## GIVEN RECORDS
►

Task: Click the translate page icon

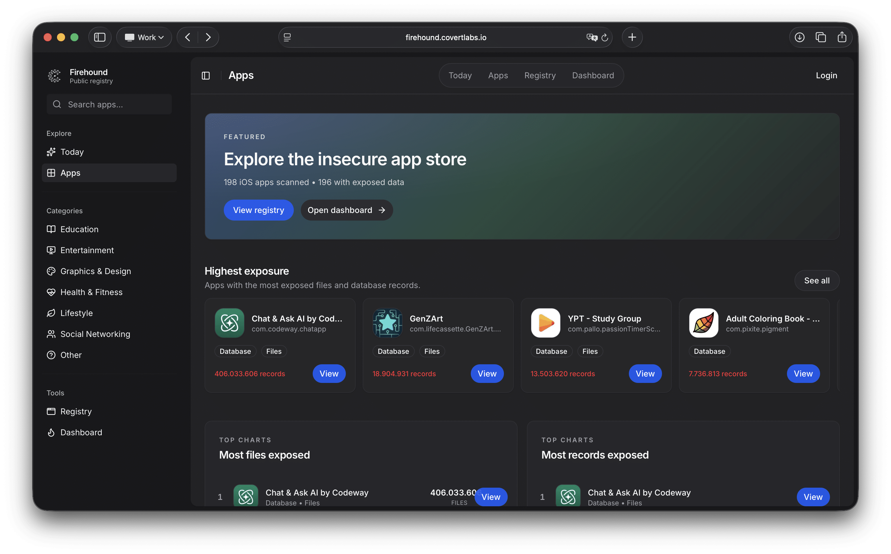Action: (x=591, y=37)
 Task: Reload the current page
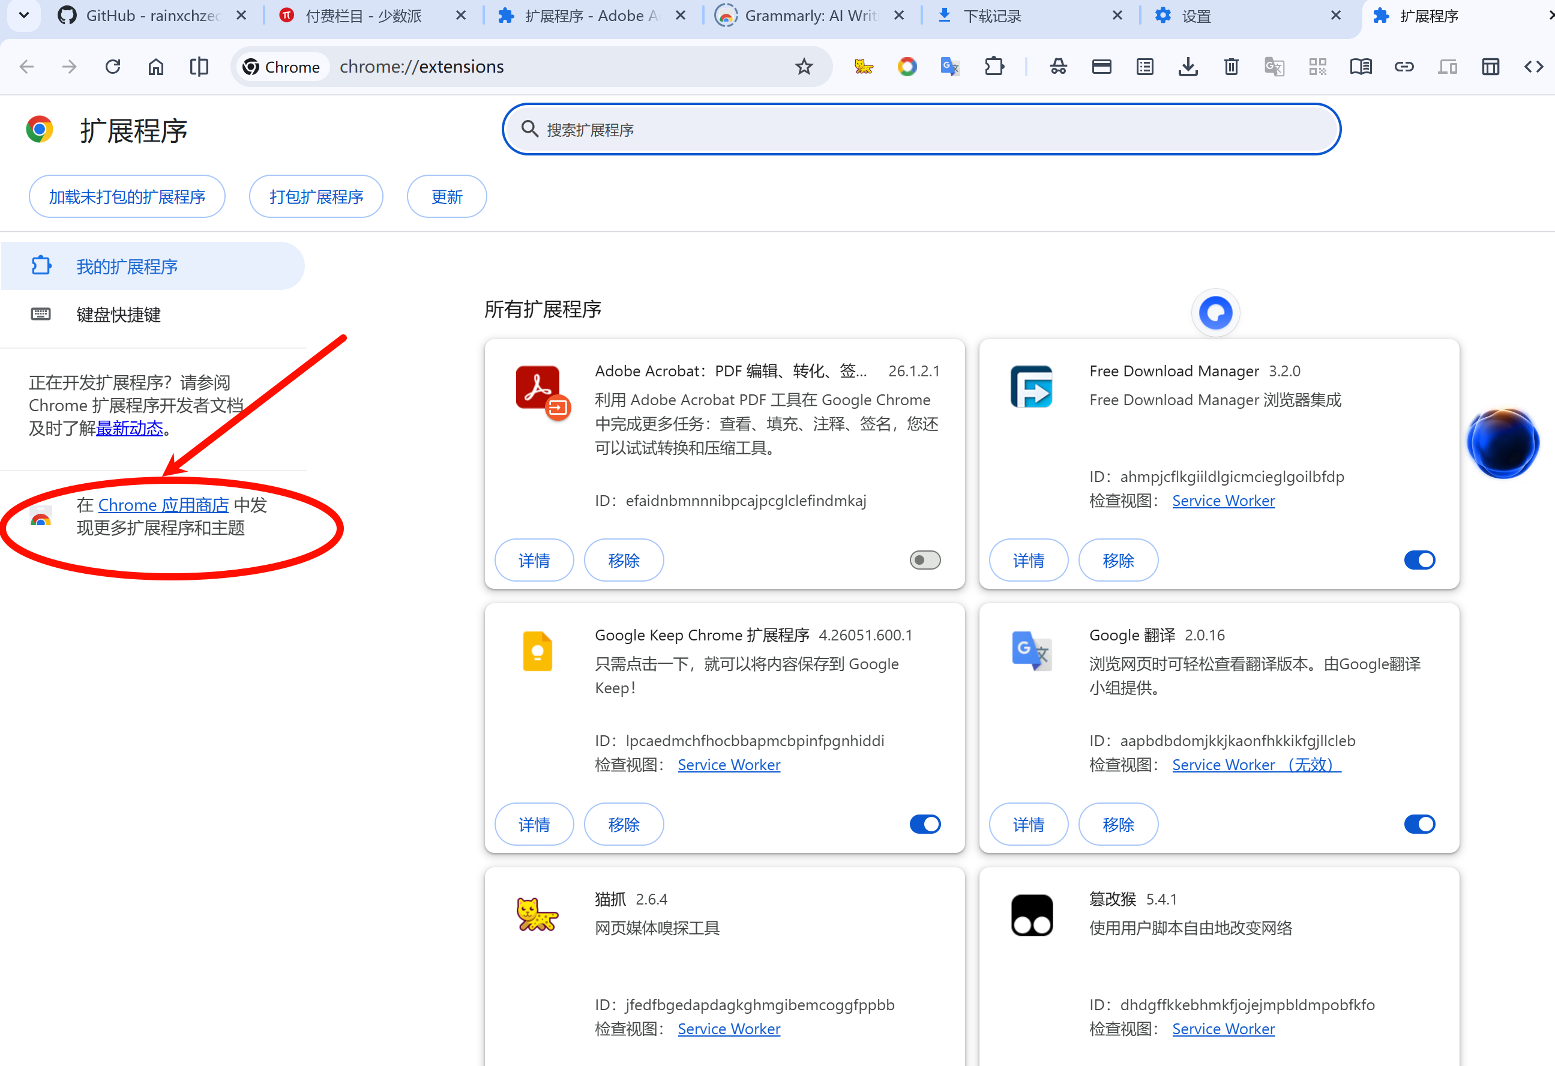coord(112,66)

◄
►

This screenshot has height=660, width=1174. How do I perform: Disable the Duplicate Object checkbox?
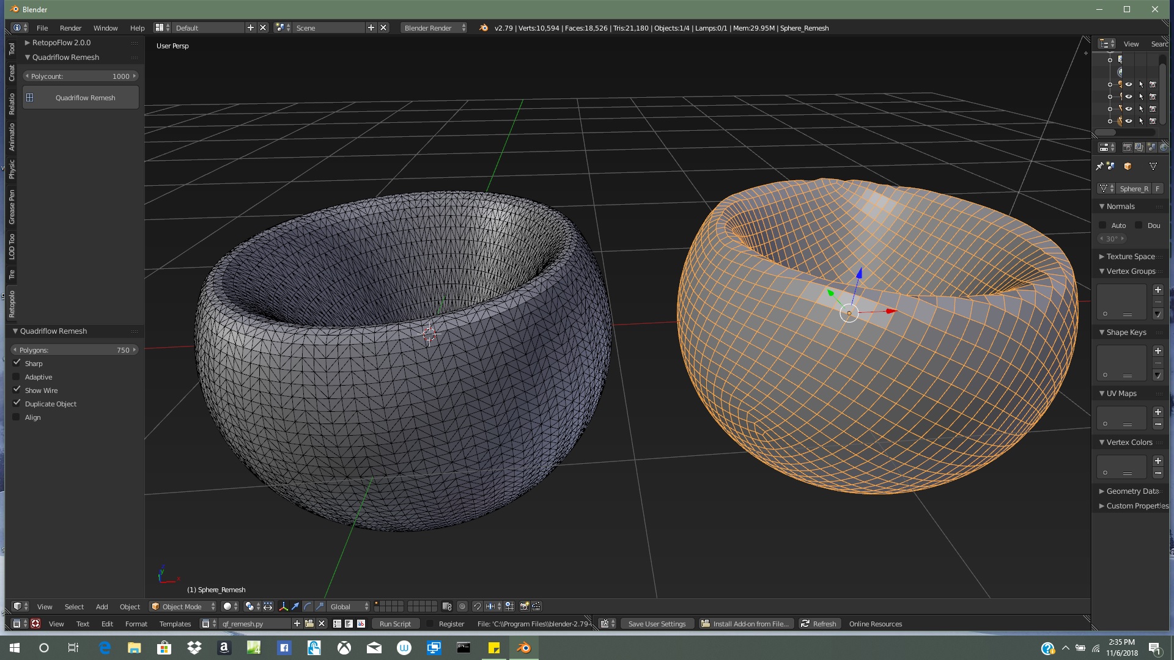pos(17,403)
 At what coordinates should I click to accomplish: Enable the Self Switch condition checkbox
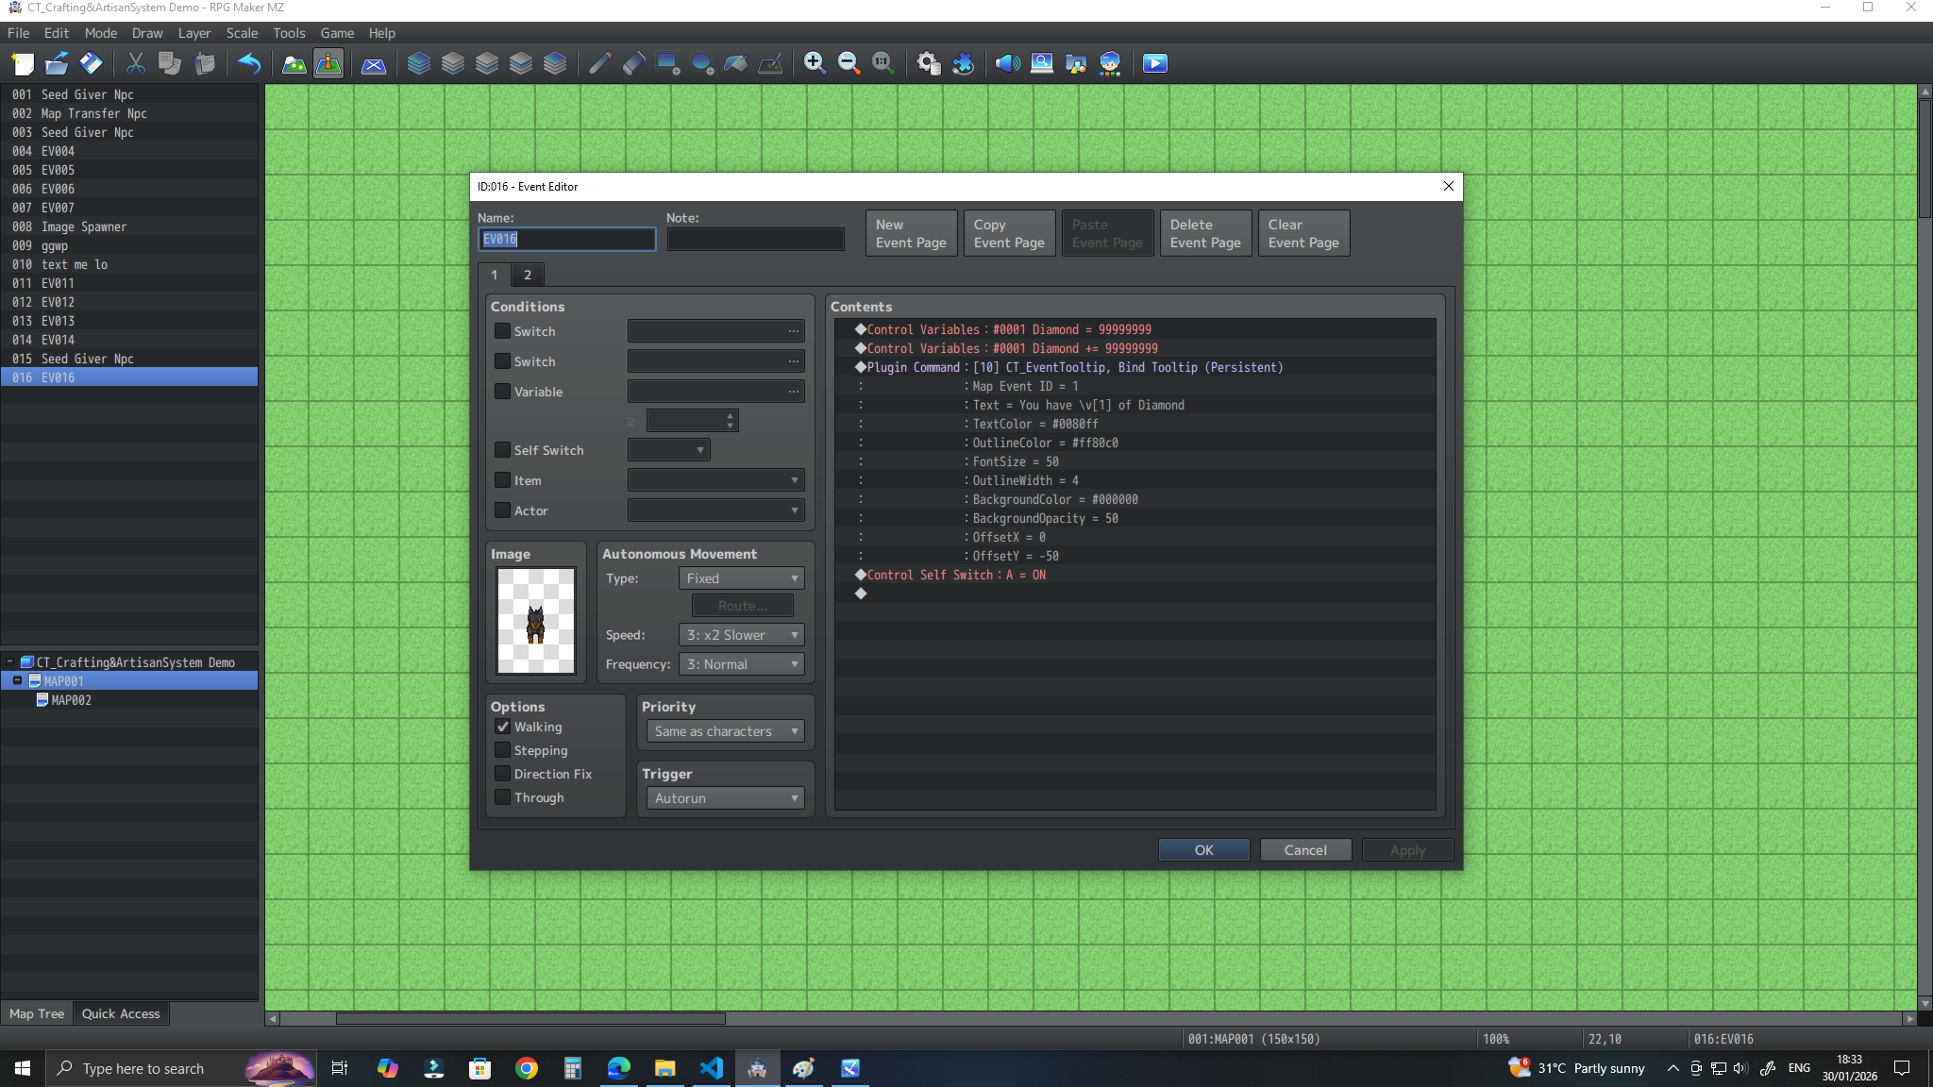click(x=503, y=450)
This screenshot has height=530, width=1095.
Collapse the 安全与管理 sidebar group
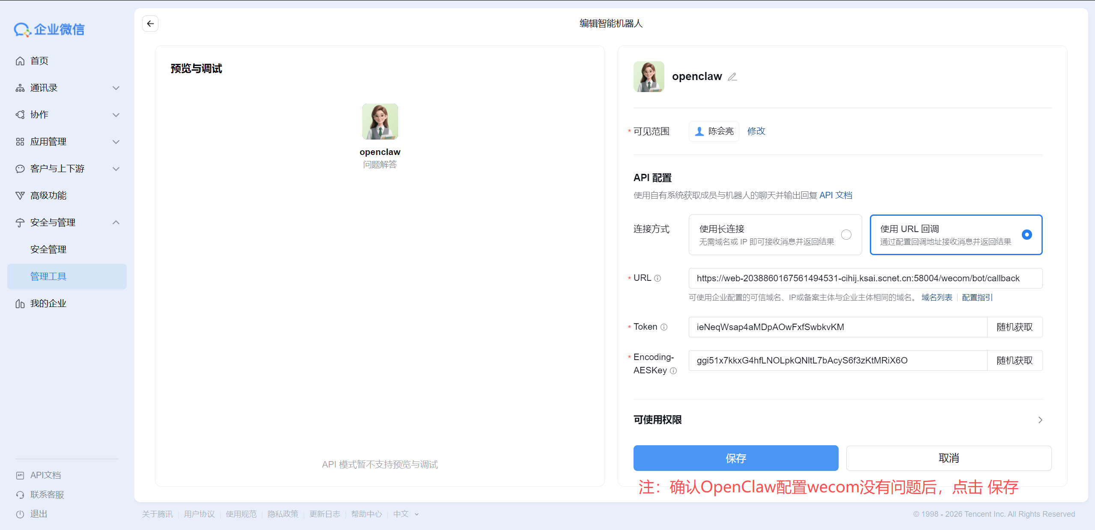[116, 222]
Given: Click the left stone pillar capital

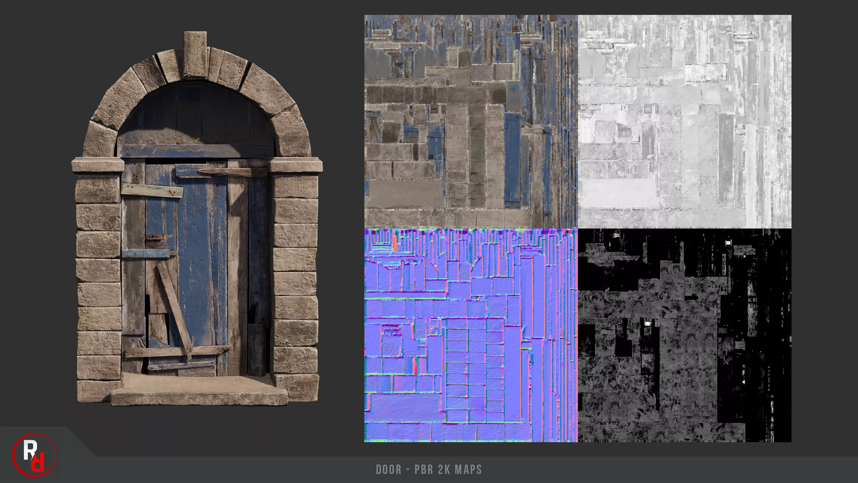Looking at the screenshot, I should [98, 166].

◄

Go back to the listing above and reproduce, exactly, the stretch from the line bearing "This screenshot has height=660, width=1174." through the line bearing "This screenshot has height=530, width=1095.", without its pictures.

## RESPONSE FOR THIS EXERCISE
This screenshot has height=660, width=1174. How do I perform: Disable the Duplicate Object checkbox?
pos(17,403)
 At what coordinates should I click to accomplish: Enable the Self Switch condition checkbox
click(x=503, y=450)
This screenshot has height=530, width=1095.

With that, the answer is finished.